For the first hour, the pressure was relentless. Biden unleashed just about everything Obama forgot to, last week. Each time, you could see Ryan sink a little lower in the water. Biden's finest moment of the night was probably when he brought up the two letters Ryan had sent to him "begging" for some of that awful Obama stimulus money. Ryan absolutely deflated at this point.
Much will likely be made about body language. I'd like to take a moment here to offer up an observation that few have probably made about last week's debate before I talk about tonight. Last week, I thought Barack Obama and Mitt Romney both did fairly well at what they had set out to do. I watched last week's debate on PBS. They didn't use the camera shot that all the other networks apparently used. PBS showed each man as he spoke, and rarely if ever showed what their opponent was doing while they were speaking. All the other networks showed the debate as a split screen. The point I'm trying to make is I think there were shades of the Kennedy/Nixon debate in the analysis. For anyone who heard the famous debate on the radio, Nixon appeared to win. For those who saw it on television, Kennedy clearly won. This was due to body language. I think, in last week's debate, that Mitt Romney won and Barack Obama lost by their body language while the other man was talking. I've gone back and seen split-screen clips, and I can see what everyone was talking about.
Tonight, I watched on a split screen. This was another reason why Biden was the clear winner tonight. Biden wasn't just in his element, he was downright enjoying himself throughout the debate. He couldn't wait to get his answers out, and he was constantly smiling and even laughing at the points Ryan was trying to make. Ryan tried looking cool and collected when Biden was talking, but he came off after a while as almost flinching, waiting for the next body blow.
The entire debate was at an extremely high energy level until the moderator brought it back down to Earth with a discussion on religion and abortion, at roughly the one-hour mark. The moderator, in general, did a pretty good job of moving the discussion along and not being too much of a referee of niggling details like "the clock," which at times threatened to get out of hand but for the most part seemed to work. There were a few instances when Ryan and Biden talked over each other so loudly you couldn't make out what either was saying, but I think the moderator was slightly shocked at the ferociousness of the action herself, a little bit.
I don't blame her. I know I was. As I said, this was the most stunning debate at either the presidential or vice-presidential level I think I've ever witnessed in my life. It's like I went to a movie theater expecting to see an Aaron Sorkin film and instead sat through a Quentin Tarantino slasher-fest. The word that kept popping into my mind while watching was "brutal."
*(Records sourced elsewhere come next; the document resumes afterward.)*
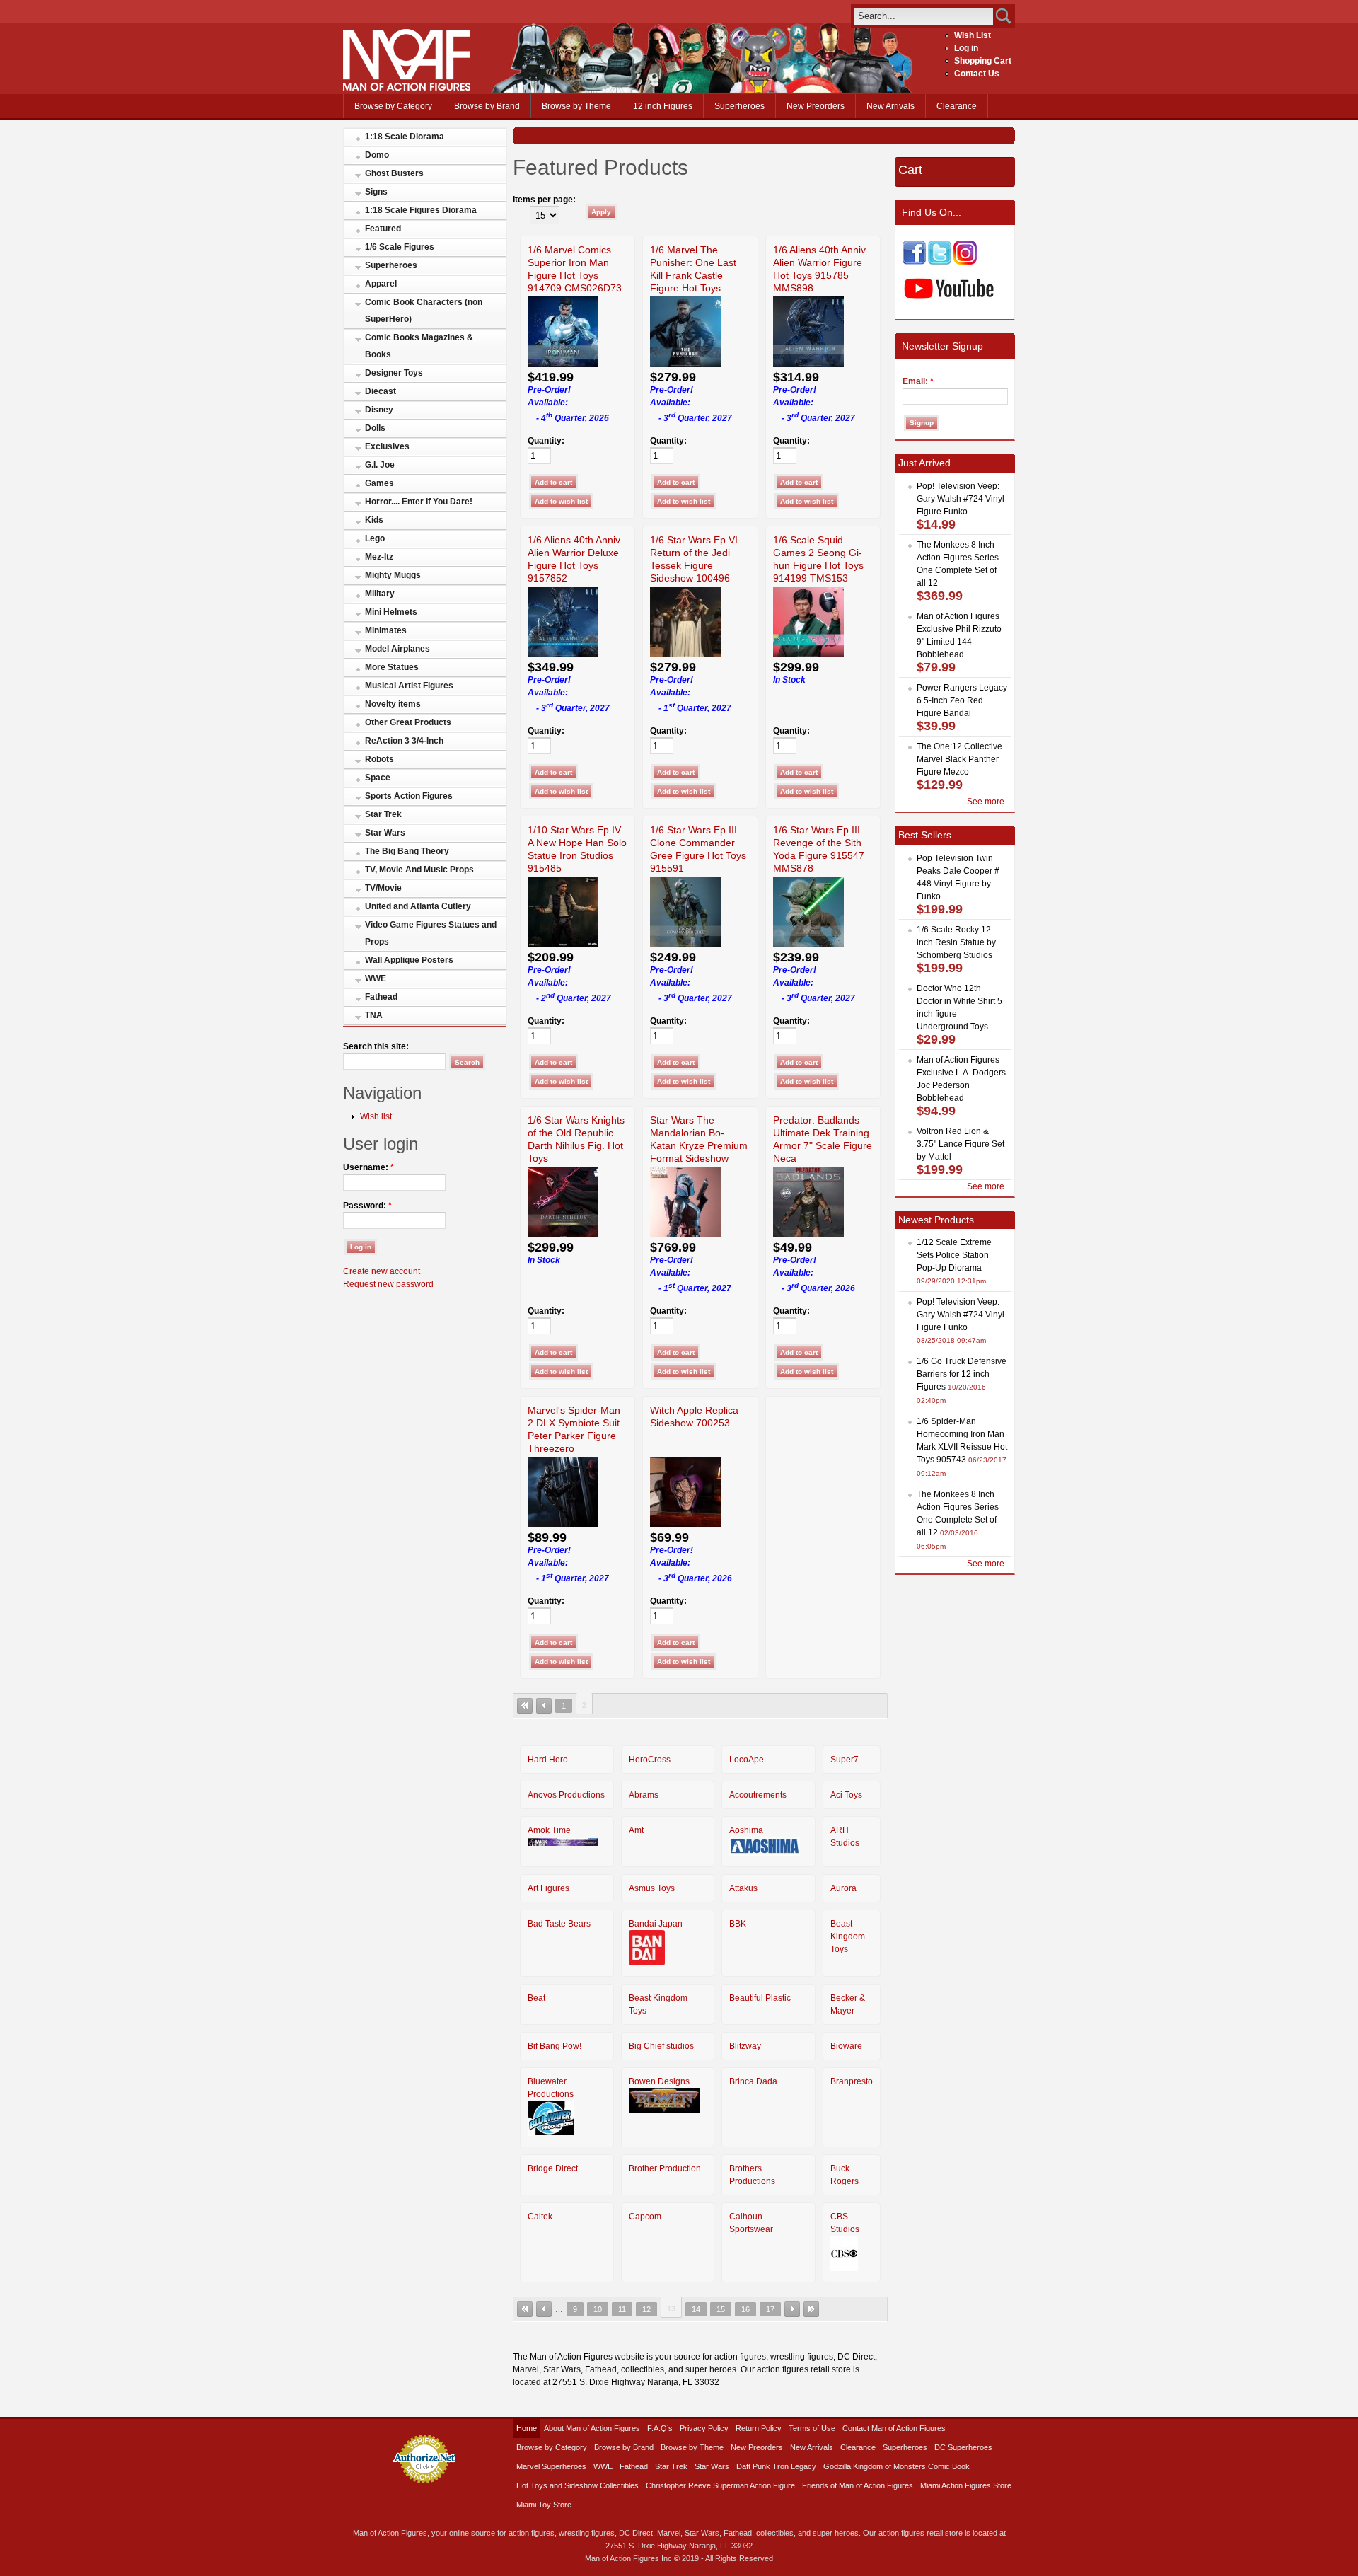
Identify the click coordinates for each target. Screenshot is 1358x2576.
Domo (377, 155)
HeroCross (650, 1759)
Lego (375, 538)
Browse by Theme (576, 106)
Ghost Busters (394, 173)
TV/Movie (383, 888)
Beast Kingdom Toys (847, 1936)
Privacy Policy (704, 2428)
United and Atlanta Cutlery (418, 906)
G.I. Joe (380, 465)
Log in (966, 48)
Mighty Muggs (393, 575)
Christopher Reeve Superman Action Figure (720, 2485)
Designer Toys (394, 373)
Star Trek (383, 814)
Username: (368, 1167)
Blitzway (745, 2046)
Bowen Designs (659, 2081)
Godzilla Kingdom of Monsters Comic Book (896, 2466)
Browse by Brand (487, 106)
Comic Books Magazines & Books (419, 346)
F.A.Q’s (660, 2428)
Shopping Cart (982, 61)
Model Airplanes (397, 649)
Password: (367, 1206)
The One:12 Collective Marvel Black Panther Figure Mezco (959, 759)
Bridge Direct (553, 2168)
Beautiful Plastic (760, 1998)
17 (770, 2309)
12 (646, 2309)
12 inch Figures (662, 106)
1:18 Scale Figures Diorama (421, 210)
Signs (376, 192)
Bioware (846, 2046)
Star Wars (385, 833)
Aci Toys (846, 1795)
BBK (737, 1924)
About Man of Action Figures (592, 2428)
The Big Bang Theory (407, 851)
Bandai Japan (656, 1924)
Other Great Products (408, 722)
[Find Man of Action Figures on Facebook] (914, 262)
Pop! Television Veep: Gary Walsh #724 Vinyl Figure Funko (960, 498)
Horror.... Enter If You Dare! (418, 502)
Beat (536, 1998)
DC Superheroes (963, 2447)
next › (792, 2309)
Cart (910, 170)
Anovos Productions (566, 1795)
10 (597, 2309)
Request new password (388, 1284)
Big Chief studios (661, 2046)
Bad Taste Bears (559, 1924)
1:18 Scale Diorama (404, 136)
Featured (383, 228)
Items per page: (544, 199)
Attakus (743, 1888)
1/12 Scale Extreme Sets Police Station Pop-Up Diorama (954, 1255)
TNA (374, 1015)
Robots (379, 759)
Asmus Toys (652, 1888)
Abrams (643, 1795)
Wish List (972, 35)
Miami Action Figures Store (965, 2485)
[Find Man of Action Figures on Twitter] (939, 262)
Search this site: (376, 1046)
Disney (379, 410)
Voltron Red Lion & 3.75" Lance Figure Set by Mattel (960, 1144)
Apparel (381, 284)
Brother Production (665, 2168)
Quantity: (546, 441)
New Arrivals (890, 106)
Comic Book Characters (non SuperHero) (423, 310)
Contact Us (976, 74)
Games (379, 483)
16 (745, 2309)
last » (811, 2309)
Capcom (645, 2217)
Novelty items (393, 704)
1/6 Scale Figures (399, 247)
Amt (636, 1830)
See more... (989, 802)
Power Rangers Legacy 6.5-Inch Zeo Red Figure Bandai (962, 700)
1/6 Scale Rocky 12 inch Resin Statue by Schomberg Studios (956, 942)
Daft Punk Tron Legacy (776, 2466)
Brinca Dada (753, 2081)
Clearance (956, 106)
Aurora (843, 1888)
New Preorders (816, 106)
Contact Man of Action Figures (894, 2428)
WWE (375, 978)
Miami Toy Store (543, 2504)
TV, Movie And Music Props (419, 869)
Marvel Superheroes (551, 2466)
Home (526, 2428)
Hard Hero (548, 1759)
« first (525, 1706)
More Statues (392, 667)
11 (622, 2309)
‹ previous (544, 1706)
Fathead (381, 997)
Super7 (844, 1759)
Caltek (540, 2217)
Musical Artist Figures (409, 686)
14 (696, 2309)
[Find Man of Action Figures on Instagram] (965, 262)
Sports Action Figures (409, 796)
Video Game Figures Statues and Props (431, 933)
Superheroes (739, 106)
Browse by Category (393, 106)
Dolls (375, 428)
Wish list (376, 1116)
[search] (923, 16)
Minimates (386, 630)
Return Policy (759, 2428)
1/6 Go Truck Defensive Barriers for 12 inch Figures (961, 1374)
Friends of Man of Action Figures (857, 2485)
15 (720, 2309)
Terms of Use (812, 2428)
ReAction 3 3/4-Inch (404, 741)
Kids (374, 520)
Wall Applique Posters (409, 960)
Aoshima (746, 1830)
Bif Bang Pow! (554, 2046)
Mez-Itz (379, 557)
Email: (918, 381)
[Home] (406, 88)
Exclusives (387, 446)
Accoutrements (758, 1795)
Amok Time (549, 1830)
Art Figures (548, 1888)
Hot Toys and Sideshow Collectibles (577, 2485)
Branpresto (851, 2081)
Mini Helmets (391, 612)
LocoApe (746, 1759)
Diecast (380, 391)
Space (377, 777)
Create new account (381, 1271)
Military (380, 594)
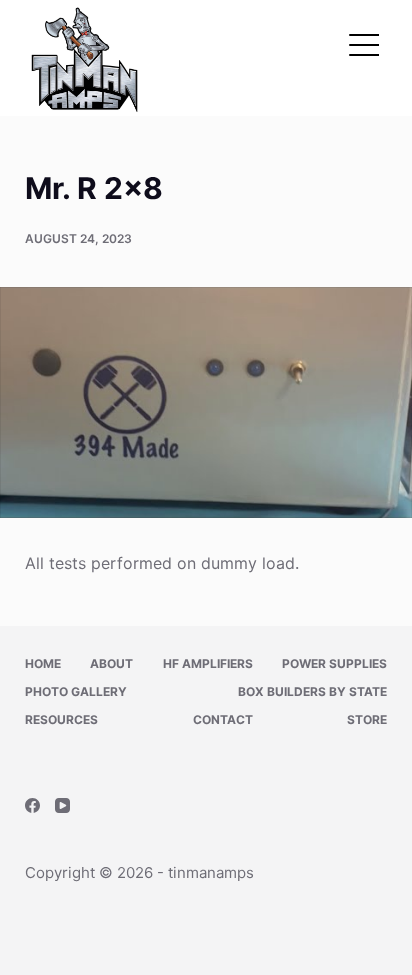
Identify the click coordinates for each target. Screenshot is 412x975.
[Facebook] (32, 805)
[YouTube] (62, 805)
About (111, 663)
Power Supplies (334, 663)
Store (367, 719)
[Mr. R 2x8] (206, 402)
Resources (61, 719)
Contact (223, 719)
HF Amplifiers (208, 663)
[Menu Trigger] (364, 45)
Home (43, 663)
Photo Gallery (76, 691)
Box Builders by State (312, 691)
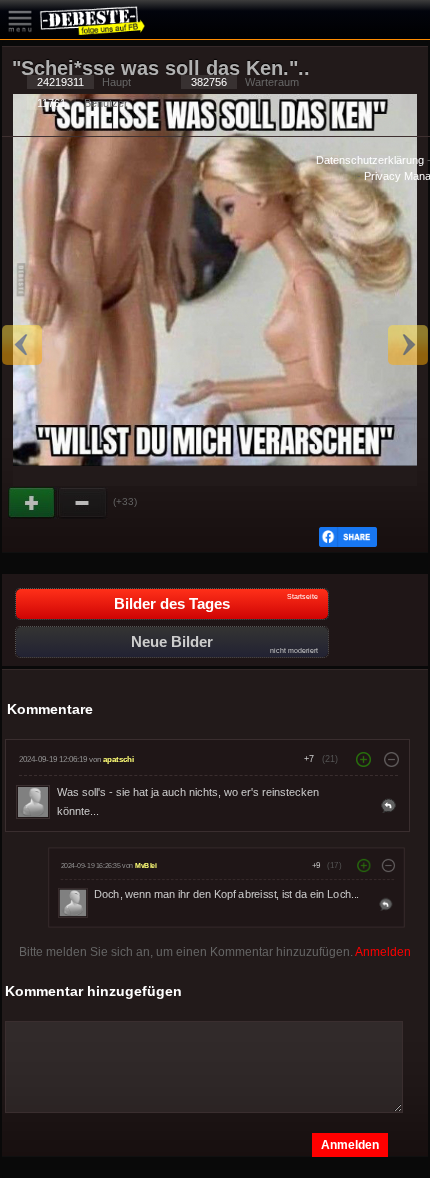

The role of a vice president or vice-presidential candidate on the campaign trail is that of attack dog. Joe Biden, in this traditional role tonight, was completely "unleashed." If you'd like a more erudite metaphor, how about Shakespeare? "Cry 'Havoc,' and let slip the dogs of war." I'm so downright stonkered by what I witnessed this evening that I can't even focus on my own notes taken during the debate, which I'll have to address in tomorrow's talking points instead.
This was, clearly, one debate which not only lived up to it's boxing metaphor billing, but was actually more intense than even the hyperventilatory media sold it as. That is saying something, indeed. This debate will be looked back at through history as the beginning of a new era in American televised debates -- for better or for worse.